Pogorelich’s way with Chopin last, published Nocturne in E (1846) feels better suited to his grand leisure: marked Lento, dolce sostenuto, the melodic line can bear the stretched, serpentine extension it receives, more like Berlioz than Chopin. The secondary theme in ascending, bass runs achieves C-sharp Minor and a series of syncopations that articulate Chopin’s advanced sense of polyphony. Pogorelich makes these rhythmic impulses more lyrical than their accustomed wont. We feel significantly alerted to Chopin’s trills and moving bass line, as the piece eventually assumes a modified rondo format. The music ends, or rather collapses, into the tonic and evaporates.

The last of Chopin’s three piano sonatas, this in B Minor (1844), receives the most improvisatory treatment in the program. The opening, Allegro maestoso, acquires a searching gravitas, alternately martial and nostalgic. Pogorelich milks the secondary theme in D, breaking its dreamy phrases to contrast with the quicksilver runs that provide a coda to the disparate fragments. That the movement ends in the tonic major seems artificial here, another spliced-on, poetic shard.

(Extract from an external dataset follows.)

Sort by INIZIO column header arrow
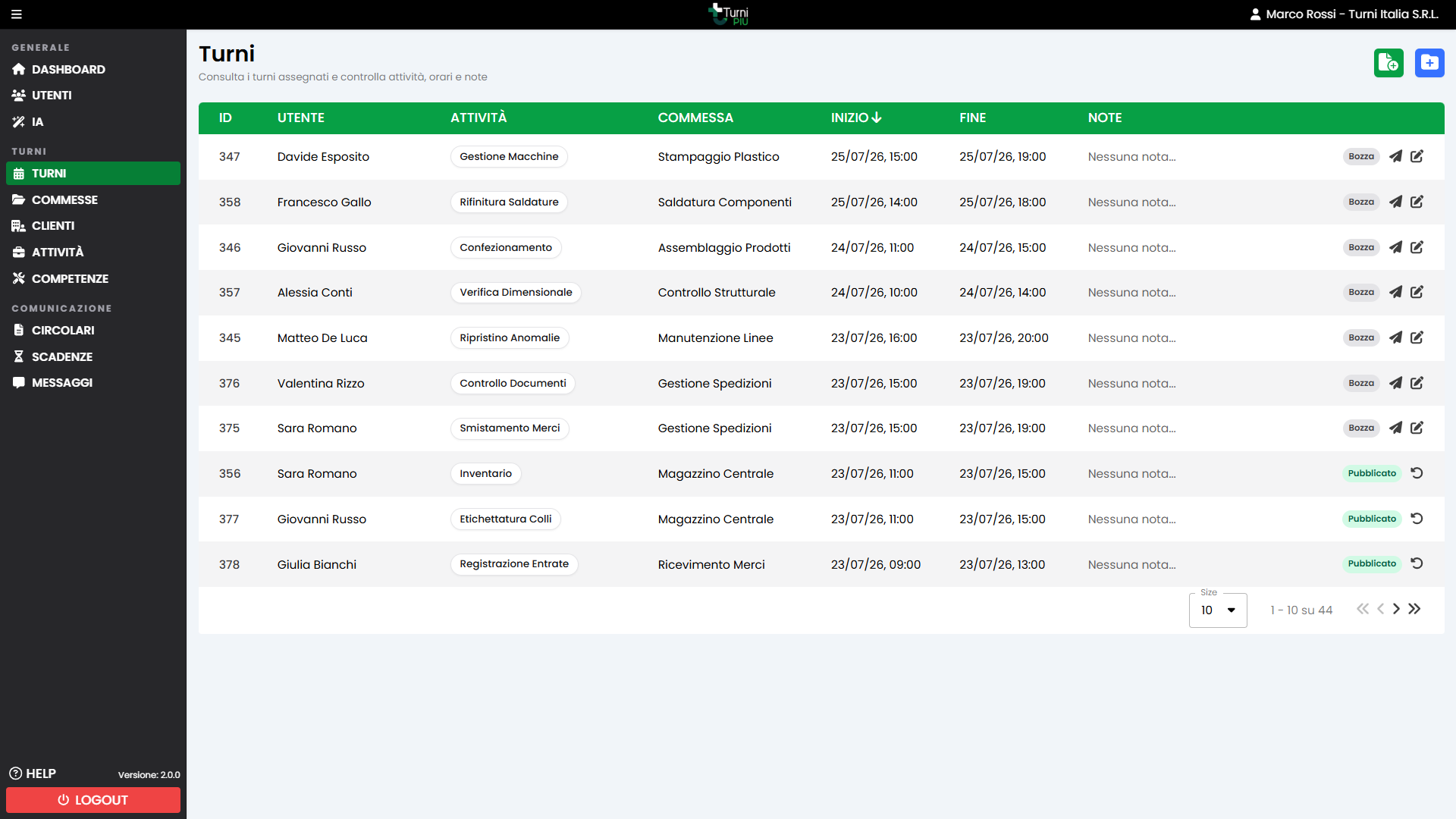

So far as improvisation occurs, the Scherzo: Molto vivace in E-flat Major from Pogorelich really proves the berries. He invests a liquid urgency into its eighth-note runs, while the chordal, B Major section projects reflective poise. Doubtless, all of Pogorelich’s slow tempos have been awaiting the B Major Largo movement, which now drags out a long, chain-link series of nocturnal thoughts in E Major. If the playing were not so intrinsically lyric, the progress would resemble a sweet dirge with tolling bells. The last movement, Finale: Presto non tanto, assuming the listener’s patience has endured, moves with a hard-won (after a lingering, high dominant 7th chord) gallop, a bit marcato for my taste, but at least moving with decisiveness, especially in the brilliant runs. The secondary theme in the relative B Major, hurls a sense of national pride at us, its left hand’s singing in the manner of a liberated etude. Pogorelich’s sonority gains the heroic high ground at last, thundering to a firm, B Major coda. If you like musical licorice or Turkish taffy, this may be a new heaven.